Items from a dataset:
______________________________
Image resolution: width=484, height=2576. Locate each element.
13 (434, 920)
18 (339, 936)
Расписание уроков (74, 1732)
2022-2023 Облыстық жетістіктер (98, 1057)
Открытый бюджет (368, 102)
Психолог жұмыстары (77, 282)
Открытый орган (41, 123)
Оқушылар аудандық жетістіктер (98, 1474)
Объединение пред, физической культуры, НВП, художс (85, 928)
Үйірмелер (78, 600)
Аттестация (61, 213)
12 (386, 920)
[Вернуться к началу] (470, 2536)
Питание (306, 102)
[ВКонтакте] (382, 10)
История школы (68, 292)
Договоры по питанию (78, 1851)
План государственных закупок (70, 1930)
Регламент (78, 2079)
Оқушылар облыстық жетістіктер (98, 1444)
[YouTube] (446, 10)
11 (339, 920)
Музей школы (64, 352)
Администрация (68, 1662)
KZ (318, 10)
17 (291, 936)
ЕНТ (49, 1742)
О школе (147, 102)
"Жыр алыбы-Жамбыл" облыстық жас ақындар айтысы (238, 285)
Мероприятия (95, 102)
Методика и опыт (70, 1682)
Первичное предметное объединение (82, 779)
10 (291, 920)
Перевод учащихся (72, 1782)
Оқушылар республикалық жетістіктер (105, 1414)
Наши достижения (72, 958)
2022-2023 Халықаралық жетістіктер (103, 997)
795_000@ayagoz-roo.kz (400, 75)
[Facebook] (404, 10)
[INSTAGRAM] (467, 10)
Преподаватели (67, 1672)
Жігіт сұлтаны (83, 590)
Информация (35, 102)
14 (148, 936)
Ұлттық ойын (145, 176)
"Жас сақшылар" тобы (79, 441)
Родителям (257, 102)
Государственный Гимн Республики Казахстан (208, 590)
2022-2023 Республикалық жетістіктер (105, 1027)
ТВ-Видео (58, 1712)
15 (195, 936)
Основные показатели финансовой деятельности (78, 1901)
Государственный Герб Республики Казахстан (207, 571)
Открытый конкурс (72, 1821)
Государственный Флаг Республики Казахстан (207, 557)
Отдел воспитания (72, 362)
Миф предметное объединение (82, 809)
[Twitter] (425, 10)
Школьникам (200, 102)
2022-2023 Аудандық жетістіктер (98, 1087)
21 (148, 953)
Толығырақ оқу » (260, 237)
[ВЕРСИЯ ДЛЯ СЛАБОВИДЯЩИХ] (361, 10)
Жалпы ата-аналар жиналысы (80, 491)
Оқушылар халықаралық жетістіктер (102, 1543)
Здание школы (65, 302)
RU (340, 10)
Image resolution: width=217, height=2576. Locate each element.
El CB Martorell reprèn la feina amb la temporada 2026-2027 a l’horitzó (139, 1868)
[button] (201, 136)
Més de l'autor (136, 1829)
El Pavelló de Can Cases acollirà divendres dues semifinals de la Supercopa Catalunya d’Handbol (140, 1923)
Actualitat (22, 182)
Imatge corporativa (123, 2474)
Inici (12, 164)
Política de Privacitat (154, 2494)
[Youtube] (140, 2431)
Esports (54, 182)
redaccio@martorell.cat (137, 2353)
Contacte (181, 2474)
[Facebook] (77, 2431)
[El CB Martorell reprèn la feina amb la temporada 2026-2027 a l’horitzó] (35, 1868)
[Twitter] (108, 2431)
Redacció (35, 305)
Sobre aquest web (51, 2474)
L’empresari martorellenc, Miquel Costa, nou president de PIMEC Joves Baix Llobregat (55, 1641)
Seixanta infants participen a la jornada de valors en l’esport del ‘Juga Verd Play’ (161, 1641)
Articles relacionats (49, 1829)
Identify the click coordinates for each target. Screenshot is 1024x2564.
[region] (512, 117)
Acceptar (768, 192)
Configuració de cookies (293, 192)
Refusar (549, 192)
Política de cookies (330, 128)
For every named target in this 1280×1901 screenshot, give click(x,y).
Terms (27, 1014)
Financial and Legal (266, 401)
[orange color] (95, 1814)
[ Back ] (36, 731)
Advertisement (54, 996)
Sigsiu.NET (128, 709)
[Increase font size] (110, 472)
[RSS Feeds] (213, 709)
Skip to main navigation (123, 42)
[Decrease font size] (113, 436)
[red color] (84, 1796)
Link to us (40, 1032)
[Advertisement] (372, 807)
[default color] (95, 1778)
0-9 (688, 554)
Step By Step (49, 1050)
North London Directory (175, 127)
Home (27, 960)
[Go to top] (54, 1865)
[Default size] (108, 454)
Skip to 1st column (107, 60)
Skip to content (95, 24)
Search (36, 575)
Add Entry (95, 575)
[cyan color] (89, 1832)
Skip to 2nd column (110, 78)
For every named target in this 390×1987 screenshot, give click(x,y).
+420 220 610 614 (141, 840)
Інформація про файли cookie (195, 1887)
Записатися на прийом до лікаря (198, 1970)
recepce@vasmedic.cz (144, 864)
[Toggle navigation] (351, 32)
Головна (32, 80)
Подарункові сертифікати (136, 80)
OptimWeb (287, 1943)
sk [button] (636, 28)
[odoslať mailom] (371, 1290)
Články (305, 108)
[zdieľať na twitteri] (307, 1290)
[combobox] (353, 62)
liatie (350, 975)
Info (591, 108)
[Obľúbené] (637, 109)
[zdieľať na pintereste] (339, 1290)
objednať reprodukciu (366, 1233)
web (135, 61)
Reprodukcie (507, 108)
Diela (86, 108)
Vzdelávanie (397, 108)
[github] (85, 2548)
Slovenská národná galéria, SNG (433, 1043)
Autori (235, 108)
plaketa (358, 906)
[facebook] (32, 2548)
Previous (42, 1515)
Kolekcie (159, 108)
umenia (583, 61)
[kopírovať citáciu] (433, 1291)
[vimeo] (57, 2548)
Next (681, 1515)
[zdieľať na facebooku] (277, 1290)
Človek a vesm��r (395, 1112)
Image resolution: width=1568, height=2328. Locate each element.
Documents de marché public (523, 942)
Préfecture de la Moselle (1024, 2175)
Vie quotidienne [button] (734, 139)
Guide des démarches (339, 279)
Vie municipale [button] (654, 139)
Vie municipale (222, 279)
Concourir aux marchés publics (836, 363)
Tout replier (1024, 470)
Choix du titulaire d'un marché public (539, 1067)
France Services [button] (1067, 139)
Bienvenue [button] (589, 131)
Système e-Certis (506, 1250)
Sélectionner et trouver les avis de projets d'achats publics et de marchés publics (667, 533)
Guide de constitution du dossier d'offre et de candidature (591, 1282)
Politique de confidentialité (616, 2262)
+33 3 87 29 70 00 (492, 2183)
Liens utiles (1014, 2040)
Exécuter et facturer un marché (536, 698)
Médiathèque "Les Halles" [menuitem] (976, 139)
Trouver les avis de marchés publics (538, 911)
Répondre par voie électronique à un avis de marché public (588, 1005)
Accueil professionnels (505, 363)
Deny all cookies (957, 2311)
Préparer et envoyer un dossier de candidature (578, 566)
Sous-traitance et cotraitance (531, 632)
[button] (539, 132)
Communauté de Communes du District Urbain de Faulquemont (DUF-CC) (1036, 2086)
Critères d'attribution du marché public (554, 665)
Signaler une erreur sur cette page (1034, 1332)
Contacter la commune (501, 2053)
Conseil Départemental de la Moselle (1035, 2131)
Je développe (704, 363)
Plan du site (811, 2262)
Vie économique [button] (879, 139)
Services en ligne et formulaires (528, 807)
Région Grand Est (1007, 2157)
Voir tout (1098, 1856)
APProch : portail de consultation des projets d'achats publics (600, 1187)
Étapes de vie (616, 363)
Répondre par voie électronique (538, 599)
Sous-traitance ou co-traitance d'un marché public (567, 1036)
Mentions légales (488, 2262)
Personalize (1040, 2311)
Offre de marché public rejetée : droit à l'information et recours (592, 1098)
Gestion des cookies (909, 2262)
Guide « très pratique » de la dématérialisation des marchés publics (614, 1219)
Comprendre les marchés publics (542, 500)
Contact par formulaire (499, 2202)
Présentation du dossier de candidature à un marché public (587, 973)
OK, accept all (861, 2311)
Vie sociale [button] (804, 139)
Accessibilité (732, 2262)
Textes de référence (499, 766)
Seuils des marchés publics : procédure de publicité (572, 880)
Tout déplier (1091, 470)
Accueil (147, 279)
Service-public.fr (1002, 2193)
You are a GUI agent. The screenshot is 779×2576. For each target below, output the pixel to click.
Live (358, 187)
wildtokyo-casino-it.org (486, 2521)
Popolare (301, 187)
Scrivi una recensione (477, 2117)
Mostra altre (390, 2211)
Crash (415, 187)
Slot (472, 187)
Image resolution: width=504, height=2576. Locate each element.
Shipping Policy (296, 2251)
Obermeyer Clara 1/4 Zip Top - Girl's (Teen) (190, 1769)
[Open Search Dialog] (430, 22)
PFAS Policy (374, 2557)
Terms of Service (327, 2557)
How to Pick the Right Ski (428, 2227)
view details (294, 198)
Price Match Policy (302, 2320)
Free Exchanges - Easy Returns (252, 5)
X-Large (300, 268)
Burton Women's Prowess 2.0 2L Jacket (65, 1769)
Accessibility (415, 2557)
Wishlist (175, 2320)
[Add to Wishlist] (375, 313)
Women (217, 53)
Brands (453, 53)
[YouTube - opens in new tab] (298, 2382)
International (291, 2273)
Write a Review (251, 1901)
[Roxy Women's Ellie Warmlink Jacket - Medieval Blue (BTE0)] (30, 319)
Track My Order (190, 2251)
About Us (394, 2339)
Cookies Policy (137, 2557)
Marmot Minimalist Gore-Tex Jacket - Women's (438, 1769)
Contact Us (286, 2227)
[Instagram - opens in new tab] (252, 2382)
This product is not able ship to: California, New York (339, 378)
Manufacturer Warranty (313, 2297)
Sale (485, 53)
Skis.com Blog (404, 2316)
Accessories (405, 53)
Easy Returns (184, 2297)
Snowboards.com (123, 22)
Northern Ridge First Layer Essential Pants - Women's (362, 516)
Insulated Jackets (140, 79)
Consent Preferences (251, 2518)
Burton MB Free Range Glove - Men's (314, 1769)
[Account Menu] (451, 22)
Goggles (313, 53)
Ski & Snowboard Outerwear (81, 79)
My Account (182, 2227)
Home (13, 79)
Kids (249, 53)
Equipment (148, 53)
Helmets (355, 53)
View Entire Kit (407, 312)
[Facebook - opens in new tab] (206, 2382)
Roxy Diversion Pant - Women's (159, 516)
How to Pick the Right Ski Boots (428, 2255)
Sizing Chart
______________________________
Your instructions: Look above for the line with "Financial and Legal (266, 401)" and the line with "[cyan color] (89, 1832)". Retype those two lines and every line between them exactly, adding nothing.

Result for this task:
Financial and Legal (266, 401)
[orange color] (95, 1814)
[ Back ] (36, 731)
Advertisement (54, 996)
Sigsiu.NET (128, 709)
[Increase font size] (110, 472)
[RSS Feeds] (213, 709)
Skip to main navigation (123, 42)
[Decrease font size] (113, 436)
[red color] (84, 1796)
Link to us (40, 1032)
[Advertisement] (372, 807)
[default color] (95, 1778)
0-9 (688, 554)
Step By Step (49, 1050)
North London Directory (175, 127)
Home (27, 960)
[Go to top] (54, 1865)
[Default size] (108, 454)
Skip to 1st column (107, 60)
Skip to content (95, 24)
Search (36, 575)
Add Entry (95, 575)
[cyan color] (89, 1832)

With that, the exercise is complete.